Gustavo Garí Altuve: Llamarnos gochos es una ofensa
El gentilicio tachirense fue el tema tratado por el historiador Gustavo Garí Altuve, en el marco de un programa titulado “Tertulias vivenciales de las Bellas Artes del Táchira”, en acto que se realizó en la Biblioteca Pública Central “Leonardo Ruiz Pineda”, donde el ponente destacó que el termino no es una simple connotación, de una habla popular, de lo referente a los nacidos esta tierra, sino que es una identidad regional y afirmación socio política.
Garí Altuve ha estudiado este concepto durante muchos años de investigación en sus roles como cronista de la ciudad, a pesar de que estuvo sólo tres meses en el cargo; como individuo de Número de la Academia de Historia del Táchira, formando parte de varias varias Sociedades Bolivarianas y su experiencia como asesor aduanero en la frontera colombo- venezolana, donde nace y termina la patria.
“El nombre de Táchira proviene de una tribu del mismo nombre que habitó la región antes de la llegada de los españoles, pero poco a poco fue adquiriendo un significado político durante la provincia de Mérida y una vez que en 1875, cuando se creó la provincia del Táchira, esta categoría se fue afianzando en una identidad regional muy propia, con su cultura muy arraigada, y hábitos muy propios de los que vieron la luz por primera vez en esta región”, expresó Gari Altuve.
El ponente explicó que cuando se habla de gentilicio tachirense, hay que relacionarlo con las cosa maravillosas que hemos hecho en lo político, social, militar y deportivo; en las famosas y apreciadas que son sus costumbres y tradiciones; el prestigio del Ateneo del Táchira, de su música, la Feria Internacional de San Sebastián, la Vuelta al Táchira, el Santo Cristo de la Grita, la Virgen de la Consolación, entre otros atributos.
Y no podía faltar en esta tertulia el termino “gocho”. Para Gustavo Garí Altuve el haber designado la Real Academia Española de la Lengua Española esa palabra relacionándola con los andinos de nuestro país, es una ofensa para nuestro gentilicio y esta nace de una estrategia para descalificar al tachirense por el liderazgo ejercido desde la tribuna política en el siglo pasado, pues 8 de sus presidentes habían sido nativos del Táchira, a más de haber sufrido las dos más grandes dictaduras del siglo XX, la de Juan Vicente Gómez (1908-1935) y la Marcos Pérez Jiménez (1952-1958).

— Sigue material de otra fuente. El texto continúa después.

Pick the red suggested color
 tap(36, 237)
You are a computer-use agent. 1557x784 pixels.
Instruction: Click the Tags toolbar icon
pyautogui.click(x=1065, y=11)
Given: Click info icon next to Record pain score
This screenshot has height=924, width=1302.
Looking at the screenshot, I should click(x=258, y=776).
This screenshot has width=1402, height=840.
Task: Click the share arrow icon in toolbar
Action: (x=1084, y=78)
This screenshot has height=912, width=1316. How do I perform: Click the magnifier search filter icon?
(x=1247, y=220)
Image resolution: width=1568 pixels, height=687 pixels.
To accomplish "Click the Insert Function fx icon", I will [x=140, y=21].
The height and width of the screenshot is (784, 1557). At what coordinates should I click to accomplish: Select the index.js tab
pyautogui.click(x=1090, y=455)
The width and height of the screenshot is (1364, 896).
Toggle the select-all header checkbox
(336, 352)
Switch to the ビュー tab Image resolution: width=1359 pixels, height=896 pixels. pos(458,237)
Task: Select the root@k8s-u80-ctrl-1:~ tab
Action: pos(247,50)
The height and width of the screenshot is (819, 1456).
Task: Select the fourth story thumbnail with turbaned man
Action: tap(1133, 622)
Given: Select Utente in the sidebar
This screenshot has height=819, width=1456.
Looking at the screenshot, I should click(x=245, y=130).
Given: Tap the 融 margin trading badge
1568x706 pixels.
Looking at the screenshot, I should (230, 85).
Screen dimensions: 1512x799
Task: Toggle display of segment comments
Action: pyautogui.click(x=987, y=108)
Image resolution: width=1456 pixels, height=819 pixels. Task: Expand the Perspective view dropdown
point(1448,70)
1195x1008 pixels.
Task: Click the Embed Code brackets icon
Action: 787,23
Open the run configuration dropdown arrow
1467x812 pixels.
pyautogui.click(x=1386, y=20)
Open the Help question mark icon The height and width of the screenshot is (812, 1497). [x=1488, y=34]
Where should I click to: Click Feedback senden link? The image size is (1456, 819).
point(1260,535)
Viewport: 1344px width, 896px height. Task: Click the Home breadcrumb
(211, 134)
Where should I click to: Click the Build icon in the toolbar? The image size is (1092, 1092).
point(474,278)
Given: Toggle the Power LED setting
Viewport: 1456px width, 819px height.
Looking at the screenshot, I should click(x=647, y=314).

De igual manera señaló Garí Altuve que fueron muchas las campañas de descredito hacia los tachirenses. Una de ellas fueron las cosas horribles que escribió el historiador Manuel Díaz Rodríguez y, la otra fue atribuida políticamente a Rómulo Betancourt, aunque nunca se demostrara. Lo cierto es que en una visita al Club Tenis de San Cristóbal, siendo presidente de la república, durante el brindis, uno de los invitados lanzó la copa al piso en señal de rechazo por quien se había burlado del gentilicio tachirense.
(Daniel Useche . Prensa Hemeroteca Estadal).